Sarcoid anterior mediastinal lymphadenopathy may be differentiated from germ cell tumors by use of radionuclide scanning. Gallium-67–avid sarcoid disease has been reported in more than 90% of cases of pulmonary involvement.
Through advances in physiologic imaging of mediastinal lymph nodes with fluorodeoxyglucose (FDG) positron emission tomography (PET) scanning, this modality now provides better diagnostic accuracy than that obtained with anatomic CT scanning or MRI.
At present, an imaging strategy that uses both FDG-PET and CT scanning appears to be the most accurate, noninvasive, and cost-effective means of assessing nodal status in patients with non–small cell lung cancer. The use of FDG-PET in the imaging and staging of germ cell tumors has not yet been investigated. [24, 13, 14]
The uptake of technetium-99m pertechnetate and radioiodine is not specific for thyroid tissue, and uptake may occur in ectopic gastric mucosa in duplication cysts and Barrett's esophagus. Gallium-67 uptake may occur in neoplastic, inflammatory, and infective foci. The results of FDG-PET are also nonspecific, and findings must be correlated with clinical presentation and other imaging findings.

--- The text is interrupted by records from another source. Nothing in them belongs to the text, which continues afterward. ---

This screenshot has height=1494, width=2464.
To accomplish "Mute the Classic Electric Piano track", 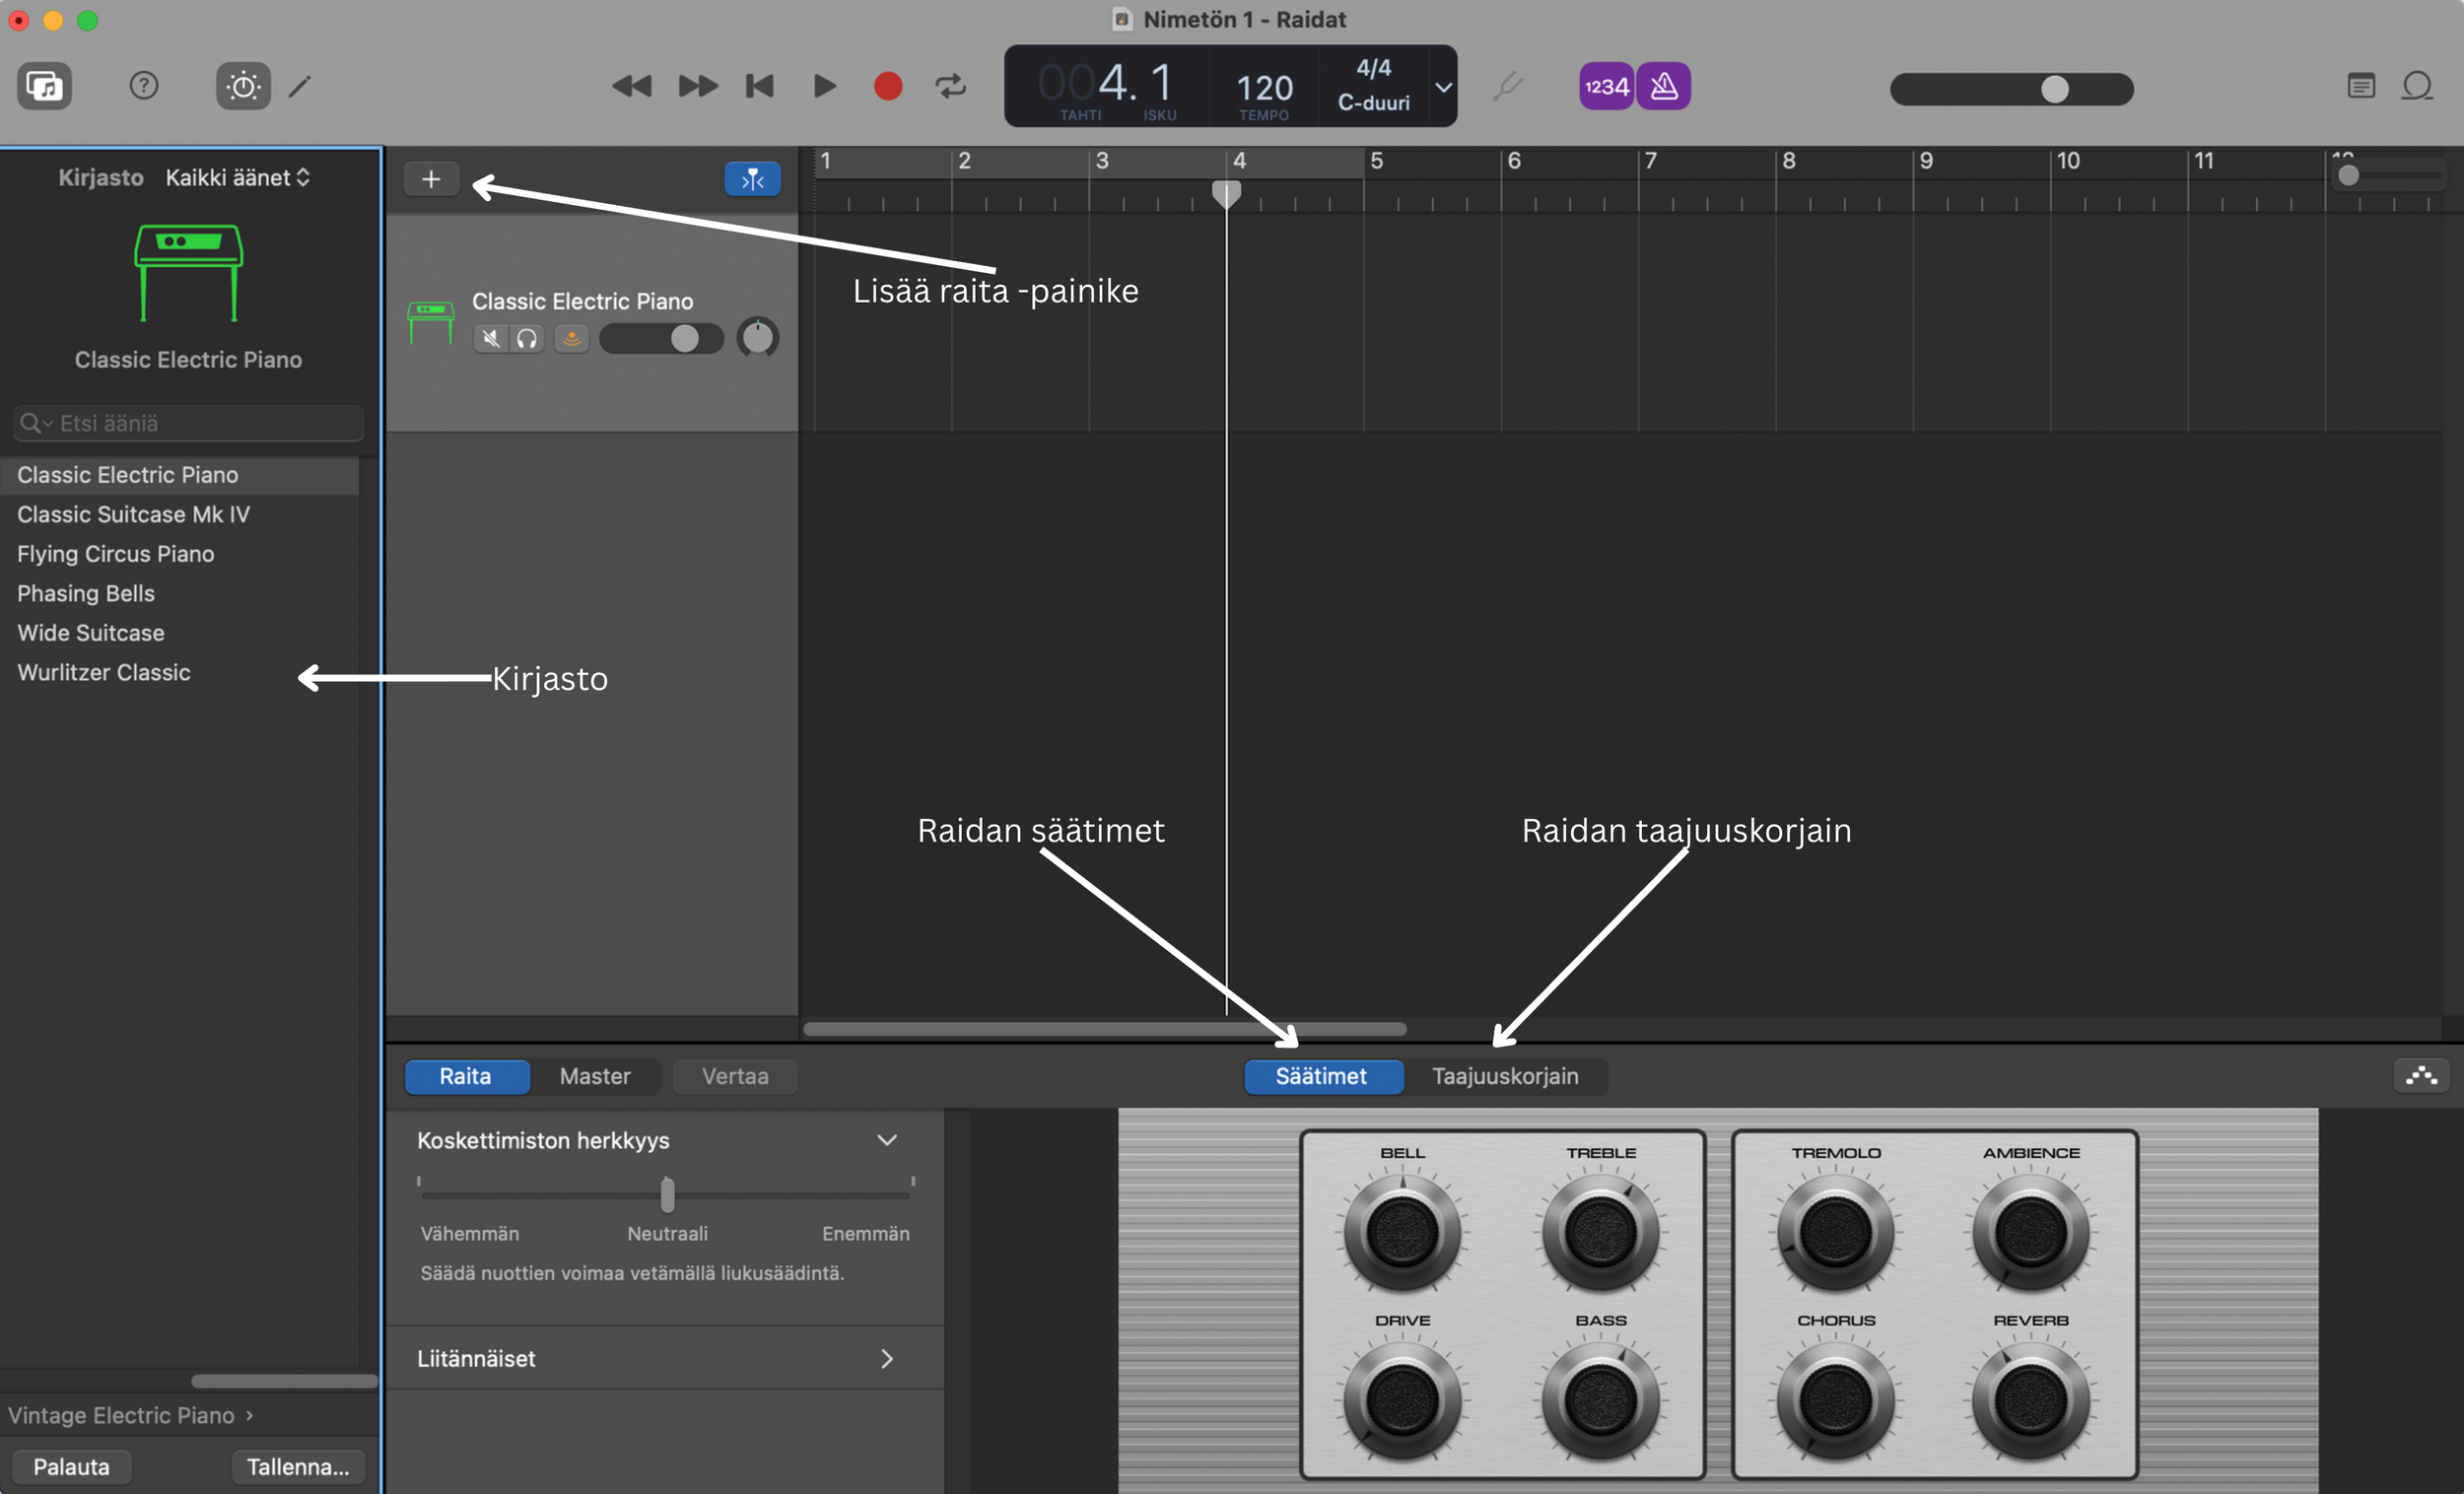I will point(490,339).
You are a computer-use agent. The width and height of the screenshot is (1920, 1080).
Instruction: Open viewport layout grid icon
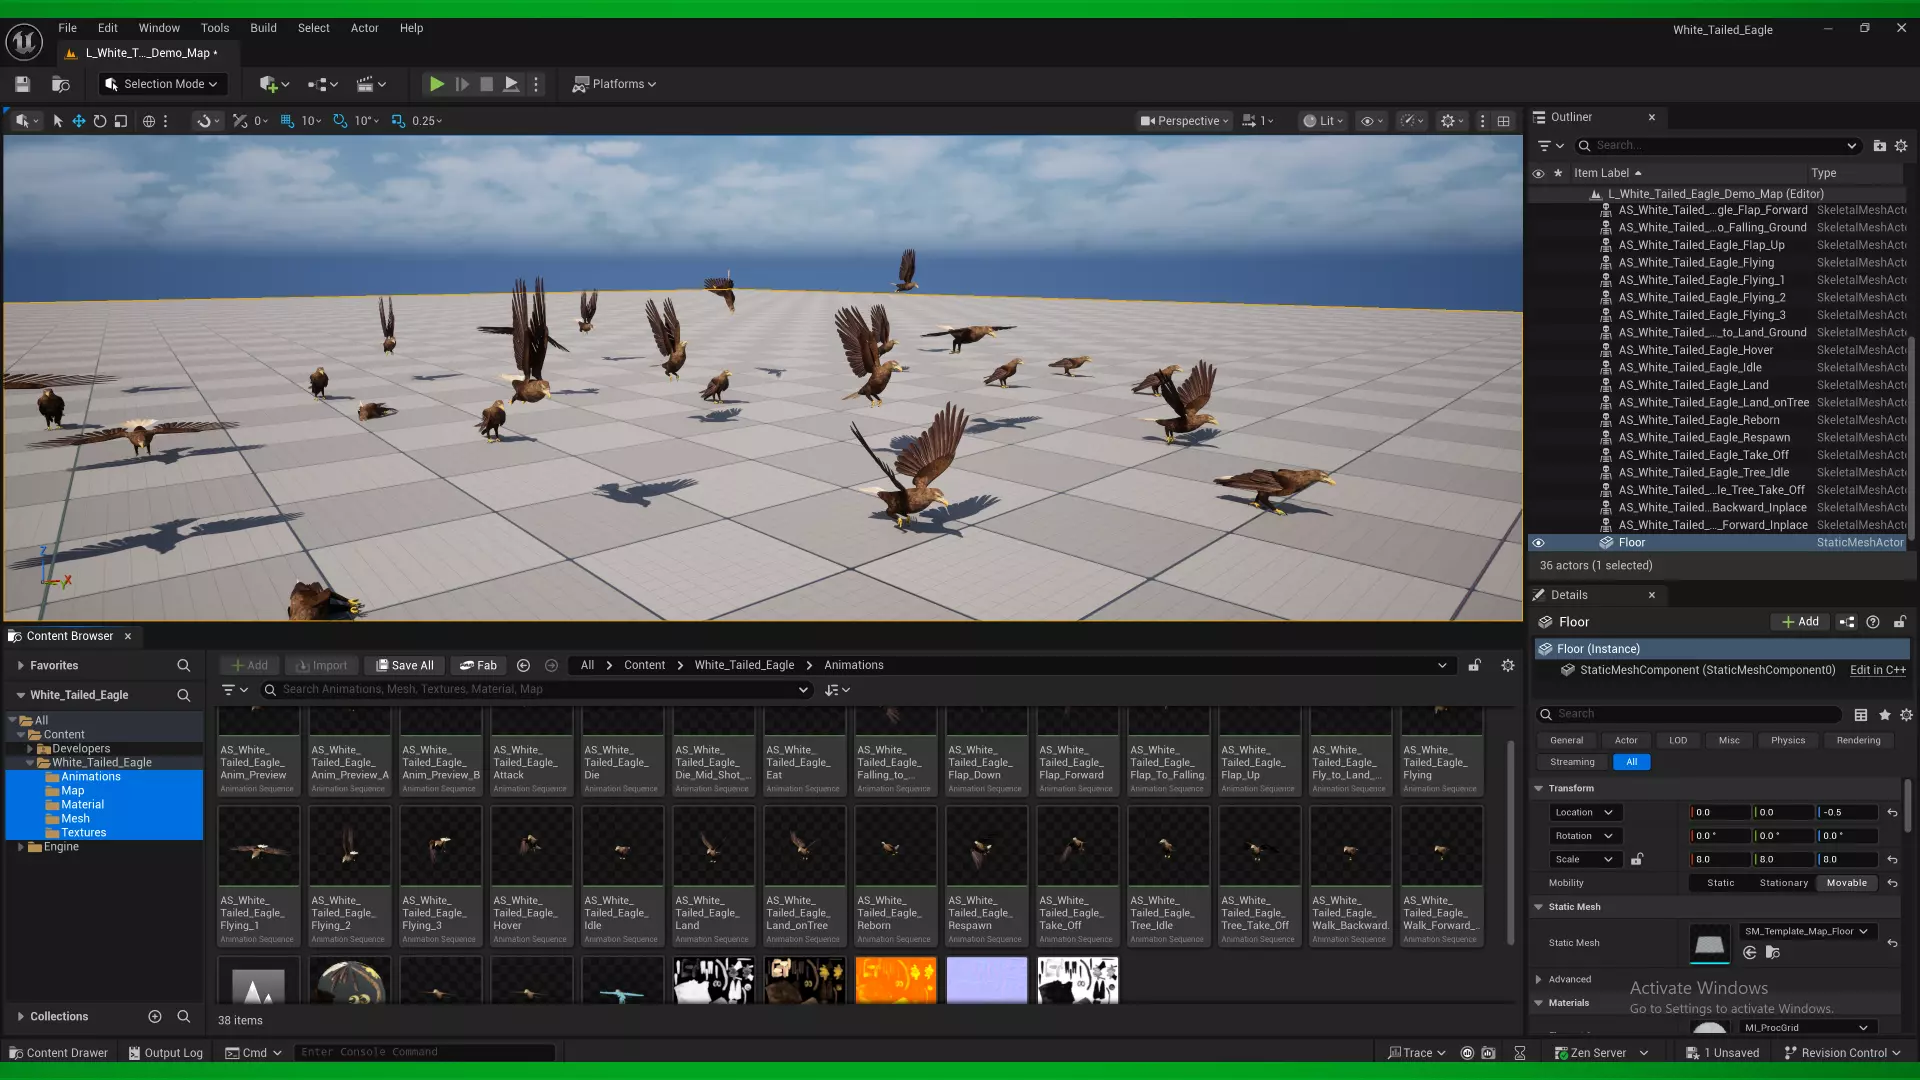pos(1503,121)
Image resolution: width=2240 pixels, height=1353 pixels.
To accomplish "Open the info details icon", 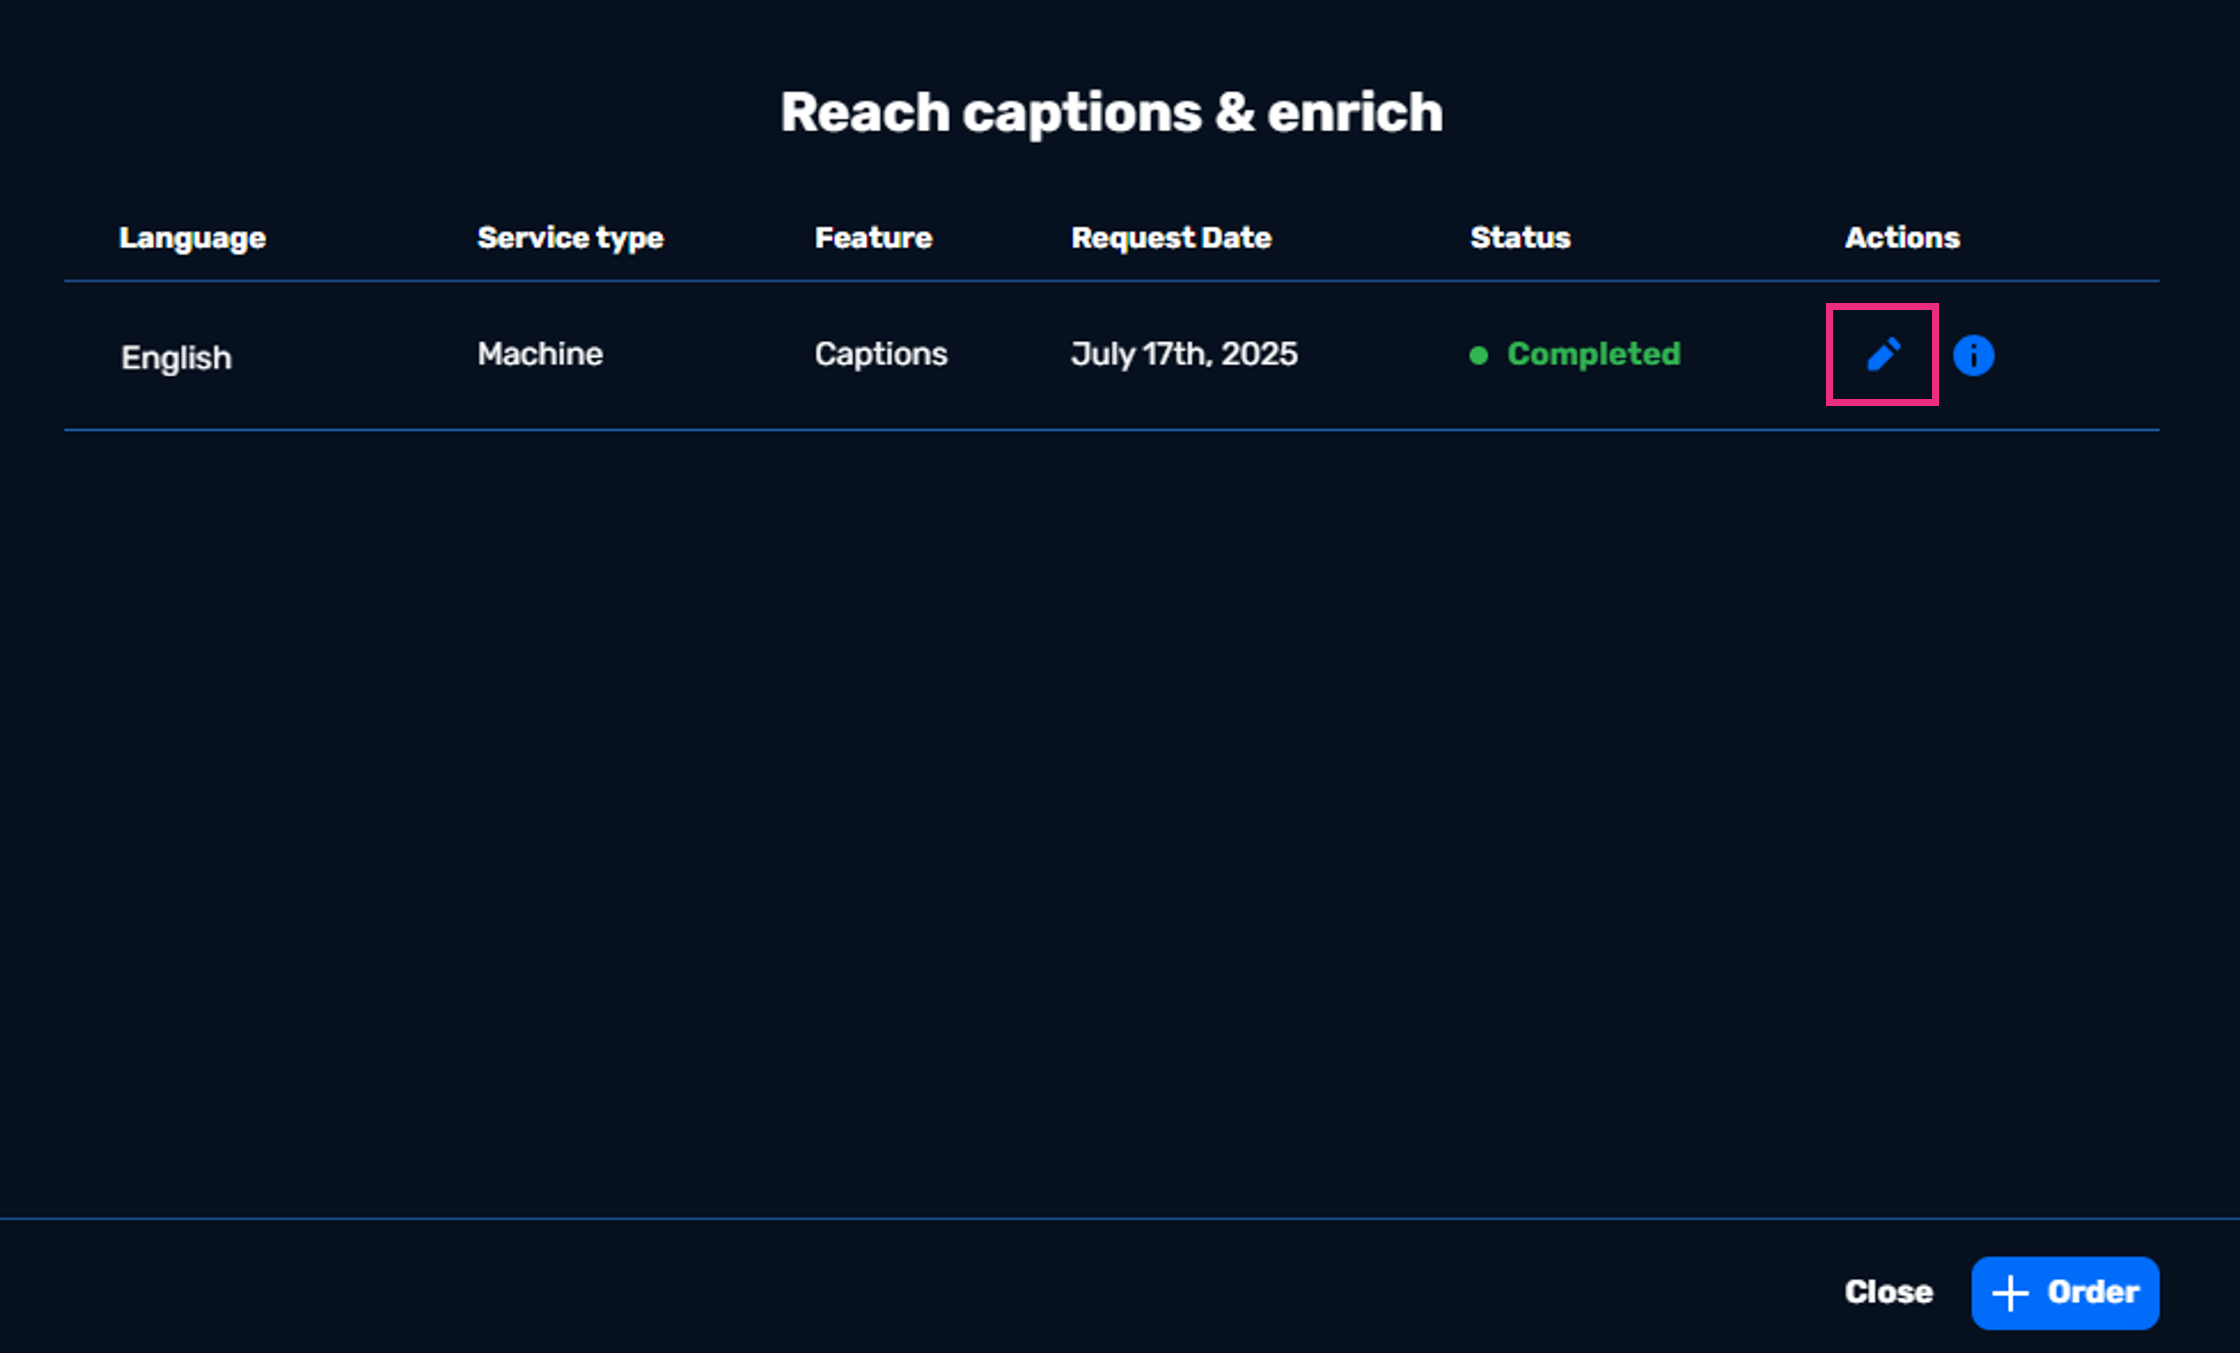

Conventional angiography has been used to differentiate mediastinal masses from vascular abnormalities and to demonstrate the relationship between known masses and adjacent vascular structures. MRI and MR arteriography appear to satisfactorily define masses in this area.
Degree of confidence
Angiography is invasive, but it is still regarded as the criterion standard in imaging the heart and major blood vessels. MR arteriography and CT angiography are increasingly being used in these roles.
False-negative results may occur in cases involving aneurysms that are associated with laminar intraluminal thrombus. The sensitivity and specificity of angiography in the diagnosis of aortic aneurysms are 85% and 95%, respectively.